--- Source document ---
Lottery Game

Abstract

A lottery game where the prize money is always distributed. A lottery game based on each participant selecting a subset of values from the set of values followed by the drawing of a winning subset of values is played. A winner or plurality of winners is chosen as the participant or participants each of whose respective subset of values has the highest correlation with the winning subset of values. The prize is subsequently distributed amongst all the winners.

Description

FIELD OF THE INVENTION

[0001] The present invention relates generally to gambling and games of pure chance, and more specifically to a lottery game. The invention provides for equitable distribution of all prizes for a given lottery drawing, increasing the desire to participate.

BACKGROUND OF THE INVENTION

[0002] Lottery games are often operated by private entrepreneurs, by governments, and by government-licensed sub-contractors. One of the most popular methods of gaming, due to simplicity and participant enjoyment, is generally known as a “Lotto” game.

[0003] Lotto games involve selection of a winning subset of values from a usually much larger but finite set of values. Each participant is provided with a respective subset of values. Such providing is most commonly done either randomly or by a participant choosing a desired subset of values. Each participant may be allowed to have more than one subset of values. After all participants have been provided with a participant subset of values, a winning subset of values is randomly selected, a process called drawing.

[0004] Following the drawing of the winning subset of values the participant subset of values are ranked according to the correlation between the participant subset of values and the winning subset of values. The greater the correlation the higher the ranking. In general, ranking is determined by the degree of correlation of a participant subset of values with the winning subset of values as a function of the statistical likelihood of achieving that correlation. A high correlation is statistically less likely than a low correlation, and is therefore ranked higher. Clearly, a participant subset of values that includes all values of the winning subset of values is the most highly ranked, and results in the respective participant receiving the grand prize (vide infra).

[0005] For example, in a typical “simple” Lotto game, ranking is a direct function of the correlation between a given participant subset of values and the winning subset of values. In a game where a winning subset of values is 6 numbers from a set of 50 numbers, a participant subset of values must have 6 numbers identical to the 6 numbers in the winning subset of values to be ranked first (termed 6/6). A participant subset of values must have 5 numbers identical to 5 of the 6 numbers in the winning subset of values (termed 5/6) to be ranked second.

[0006] A common variation of a Lotto game is the “additional number” or “plus 1” Lotto. The game is substantially the same as a “simple” Lotto excepting that the winning subset of values includes an additional winning value. The highest ranked participant subset of values is one including values identical to the winning subset of values. The second place ranking is a participant subset of values identical to the winning subset of values excepting one, where the one non-identical value is equivalent to the additional winning value.
--- Given information ---
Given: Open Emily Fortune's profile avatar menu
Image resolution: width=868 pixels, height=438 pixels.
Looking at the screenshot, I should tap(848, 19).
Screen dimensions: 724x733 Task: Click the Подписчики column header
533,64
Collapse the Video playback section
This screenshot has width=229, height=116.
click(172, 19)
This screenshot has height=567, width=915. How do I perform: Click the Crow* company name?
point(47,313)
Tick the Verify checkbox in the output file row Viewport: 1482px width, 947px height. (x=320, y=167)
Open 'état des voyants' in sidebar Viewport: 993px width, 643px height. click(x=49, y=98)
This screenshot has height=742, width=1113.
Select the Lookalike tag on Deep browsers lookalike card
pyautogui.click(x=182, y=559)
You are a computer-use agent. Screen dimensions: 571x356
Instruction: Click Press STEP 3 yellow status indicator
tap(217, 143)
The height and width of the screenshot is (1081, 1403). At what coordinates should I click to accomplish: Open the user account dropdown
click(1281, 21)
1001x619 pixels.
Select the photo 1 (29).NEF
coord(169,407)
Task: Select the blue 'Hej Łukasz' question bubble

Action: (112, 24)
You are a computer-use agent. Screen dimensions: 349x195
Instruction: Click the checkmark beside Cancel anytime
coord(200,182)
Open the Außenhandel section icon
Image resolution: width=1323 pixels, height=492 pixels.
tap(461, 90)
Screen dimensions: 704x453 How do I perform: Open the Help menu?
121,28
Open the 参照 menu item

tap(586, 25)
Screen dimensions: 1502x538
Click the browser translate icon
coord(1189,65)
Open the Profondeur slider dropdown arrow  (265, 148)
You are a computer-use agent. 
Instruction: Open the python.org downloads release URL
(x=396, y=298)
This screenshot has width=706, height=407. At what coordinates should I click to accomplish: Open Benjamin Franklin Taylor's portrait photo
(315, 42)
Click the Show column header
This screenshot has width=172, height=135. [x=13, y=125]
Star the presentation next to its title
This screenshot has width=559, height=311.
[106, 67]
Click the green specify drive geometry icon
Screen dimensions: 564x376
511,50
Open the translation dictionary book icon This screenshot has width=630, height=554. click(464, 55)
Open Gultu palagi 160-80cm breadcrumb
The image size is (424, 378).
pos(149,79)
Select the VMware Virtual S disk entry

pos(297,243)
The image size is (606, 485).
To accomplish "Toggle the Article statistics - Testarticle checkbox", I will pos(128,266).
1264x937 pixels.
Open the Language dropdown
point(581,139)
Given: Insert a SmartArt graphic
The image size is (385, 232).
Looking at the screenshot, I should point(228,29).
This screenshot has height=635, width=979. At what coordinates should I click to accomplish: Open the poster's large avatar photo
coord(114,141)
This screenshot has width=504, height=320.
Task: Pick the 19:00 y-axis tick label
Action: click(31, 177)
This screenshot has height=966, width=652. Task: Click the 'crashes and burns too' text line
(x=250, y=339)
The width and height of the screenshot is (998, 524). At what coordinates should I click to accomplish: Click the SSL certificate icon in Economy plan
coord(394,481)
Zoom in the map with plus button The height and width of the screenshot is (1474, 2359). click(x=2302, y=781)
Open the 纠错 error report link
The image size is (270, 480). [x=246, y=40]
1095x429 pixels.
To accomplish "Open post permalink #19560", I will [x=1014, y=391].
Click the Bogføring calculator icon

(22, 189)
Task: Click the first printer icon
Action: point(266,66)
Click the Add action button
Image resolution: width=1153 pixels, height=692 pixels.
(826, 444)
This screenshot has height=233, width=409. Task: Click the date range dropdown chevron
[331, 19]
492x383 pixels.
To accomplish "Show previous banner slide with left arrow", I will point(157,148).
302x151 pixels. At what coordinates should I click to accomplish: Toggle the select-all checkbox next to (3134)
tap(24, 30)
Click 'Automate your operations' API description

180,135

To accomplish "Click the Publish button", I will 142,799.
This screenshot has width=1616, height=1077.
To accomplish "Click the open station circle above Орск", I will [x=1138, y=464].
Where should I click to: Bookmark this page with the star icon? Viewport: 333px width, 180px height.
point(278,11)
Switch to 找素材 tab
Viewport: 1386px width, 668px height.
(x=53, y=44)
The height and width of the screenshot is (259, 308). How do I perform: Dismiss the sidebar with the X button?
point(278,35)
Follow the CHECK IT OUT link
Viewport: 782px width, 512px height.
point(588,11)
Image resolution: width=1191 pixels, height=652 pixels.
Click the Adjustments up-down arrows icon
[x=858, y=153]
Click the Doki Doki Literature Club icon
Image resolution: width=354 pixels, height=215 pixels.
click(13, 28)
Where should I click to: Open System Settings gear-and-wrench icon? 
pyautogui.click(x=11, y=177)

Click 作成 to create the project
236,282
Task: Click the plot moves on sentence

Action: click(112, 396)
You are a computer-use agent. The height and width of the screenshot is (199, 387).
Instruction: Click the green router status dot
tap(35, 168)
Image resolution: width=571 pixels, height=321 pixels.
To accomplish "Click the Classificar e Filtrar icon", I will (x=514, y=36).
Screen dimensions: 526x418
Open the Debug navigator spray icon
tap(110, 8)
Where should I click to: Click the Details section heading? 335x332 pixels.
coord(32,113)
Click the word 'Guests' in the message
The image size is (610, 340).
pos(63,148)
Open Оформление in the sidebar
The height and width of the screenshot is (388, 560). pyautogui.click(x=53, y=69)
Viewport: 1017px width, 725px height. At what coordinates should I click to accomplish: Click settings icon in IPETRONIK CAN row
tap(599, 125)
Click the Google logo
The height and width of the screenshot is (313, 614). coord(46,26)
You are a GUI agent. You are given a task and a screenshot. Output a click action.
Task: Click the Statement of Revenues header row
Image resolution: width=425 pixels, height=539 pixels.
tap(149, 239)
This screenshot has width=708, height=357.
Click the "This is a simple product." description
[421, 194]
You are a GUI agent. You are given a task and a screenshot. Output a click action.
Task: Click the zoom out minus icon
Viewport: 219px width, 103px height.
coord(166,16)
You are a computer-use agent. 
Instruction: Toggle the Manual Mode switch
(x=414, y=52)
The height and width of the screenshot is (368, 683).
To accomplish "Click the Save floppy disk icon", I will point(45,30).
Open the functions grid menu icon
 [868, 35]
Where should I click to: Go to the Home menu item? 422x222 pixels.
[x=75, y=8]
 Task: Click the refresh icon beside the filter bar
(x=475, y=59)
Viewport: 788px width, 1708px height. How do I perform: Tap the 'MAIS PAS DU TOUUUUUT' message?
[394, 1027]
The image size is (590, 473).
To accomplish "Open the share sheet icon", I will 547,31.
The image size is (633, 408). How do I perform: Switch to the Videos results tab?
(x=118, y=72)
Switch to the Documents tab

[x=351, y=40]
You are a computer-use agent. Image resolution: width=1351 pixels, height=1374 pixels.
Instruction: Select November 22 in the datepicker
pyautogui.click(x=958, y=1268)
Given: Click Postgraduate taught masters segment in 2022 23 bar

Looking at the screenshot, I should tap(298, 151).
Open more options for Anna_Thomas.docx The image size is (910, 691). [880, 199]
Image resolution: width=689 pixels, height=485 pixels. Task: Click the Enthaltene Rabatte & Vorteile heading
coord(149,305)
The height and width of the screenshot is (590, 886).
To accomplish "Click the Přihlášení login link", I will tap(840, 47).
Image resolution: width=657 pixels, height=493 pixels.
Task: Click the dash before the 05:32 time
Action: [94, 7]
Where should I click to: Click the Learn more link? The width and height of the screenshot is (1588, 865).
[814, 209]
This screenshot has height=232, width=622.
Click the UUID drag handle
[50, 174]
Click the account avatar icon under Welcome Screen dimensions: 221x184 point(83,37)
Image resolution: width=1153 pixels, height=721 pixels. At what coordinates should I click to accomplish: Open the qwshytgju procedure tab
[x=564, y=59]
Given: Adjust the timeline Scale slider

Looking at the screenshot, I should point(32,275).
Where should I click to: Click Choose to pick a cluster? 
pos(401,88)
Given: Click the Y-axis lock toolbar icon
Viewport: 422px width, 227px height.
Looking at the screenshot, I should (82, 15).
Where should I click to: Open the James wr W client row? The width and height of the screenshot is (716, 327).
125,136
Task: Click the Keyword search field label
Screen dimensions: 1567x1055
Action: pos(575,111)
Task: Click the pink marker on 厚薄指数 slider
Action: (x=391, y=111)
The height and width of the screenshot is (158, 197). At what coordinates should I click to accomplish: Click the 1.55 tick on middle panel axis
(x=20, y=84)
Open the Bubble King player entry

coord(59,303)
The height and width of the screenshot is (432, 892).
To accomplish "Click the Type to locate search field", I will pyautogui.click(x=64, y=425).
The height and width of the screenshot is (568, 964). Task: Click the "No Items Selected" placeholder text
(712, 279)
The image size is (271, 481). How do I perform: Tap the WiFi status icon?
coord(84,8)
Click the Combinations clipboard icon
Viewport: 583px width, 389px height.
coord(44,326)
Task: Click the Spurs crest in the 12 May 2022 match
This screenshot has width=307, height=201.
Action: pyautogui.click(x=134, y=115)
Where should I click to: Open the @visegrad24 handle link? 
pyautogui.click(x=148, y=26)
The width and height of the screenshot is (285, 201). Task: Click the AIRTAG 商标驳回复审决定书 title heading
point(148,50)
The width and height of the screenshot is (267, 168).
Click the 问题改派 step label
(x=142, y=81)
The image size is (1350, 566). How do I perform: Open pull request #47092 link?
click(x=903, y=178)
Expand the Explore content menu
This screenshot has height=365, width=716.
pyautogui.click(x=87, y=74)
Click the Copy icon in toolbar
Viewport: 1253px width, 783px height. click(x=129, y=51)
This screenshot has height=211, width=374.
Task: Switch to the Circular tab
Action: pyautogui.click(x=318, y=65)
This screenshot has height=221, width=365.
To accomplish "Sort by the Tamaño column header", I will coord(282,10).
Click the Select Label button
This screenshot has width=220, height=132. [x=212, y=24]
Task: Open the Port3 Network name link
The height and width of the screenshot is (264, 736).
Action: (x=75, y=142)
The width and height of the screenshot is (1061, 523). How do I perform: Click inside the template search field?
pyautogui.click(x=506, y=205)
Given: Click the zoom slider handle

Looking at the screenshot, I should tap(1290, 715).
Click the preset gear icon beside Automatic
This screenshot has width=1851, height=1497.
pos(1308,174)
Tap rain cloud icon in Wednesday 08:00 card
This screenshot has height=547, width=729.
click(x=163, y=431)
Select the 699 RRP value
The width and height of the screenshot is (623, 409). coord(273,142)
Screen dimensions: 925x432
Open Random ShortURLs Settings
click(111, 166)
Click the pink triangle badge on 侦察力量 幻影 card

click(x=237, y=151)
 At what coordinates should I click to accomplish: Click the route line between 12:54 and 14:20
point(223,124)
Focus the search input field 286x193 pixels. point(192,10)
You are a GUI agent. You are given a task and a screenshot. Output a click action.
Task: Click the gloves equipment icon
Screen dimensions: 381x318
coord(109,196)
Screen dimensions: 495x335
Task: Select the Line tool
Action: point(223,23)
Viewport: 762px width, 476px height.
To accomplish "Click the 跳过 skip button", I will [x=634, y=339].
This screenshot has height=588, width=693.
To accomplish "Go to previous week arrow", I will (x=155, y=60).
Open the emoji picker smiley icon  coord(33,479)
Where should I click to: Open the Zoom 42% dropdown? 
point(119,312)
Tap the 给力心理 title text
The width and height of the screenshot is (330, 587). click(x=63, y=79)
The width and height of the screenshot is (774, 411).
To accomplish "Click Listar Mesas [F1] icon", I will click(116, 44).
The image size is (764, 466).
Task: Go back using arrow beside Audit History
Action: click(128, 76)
---
* [Your tasks]:
(A) According to the lottery game text, who operates lottery games? List every one it names.
(B) Repeat word for word the passage of the lottery game text that opens with "Description" and closes with "desire to participate.".
Answer using only the lottery game text.

* [Answers in order]:
(A)
- private entrepreneurs
- governments
- government-licensed sub-contractors

(B)
Description

FIELD OF THE INVENTION

[0001] The present invention relates generally to gambling and games of pure chance, and more specifically to a lottery game. The invention provides for equitable distribution of all prizes for a given lottery drawing, increasing the desire to participate.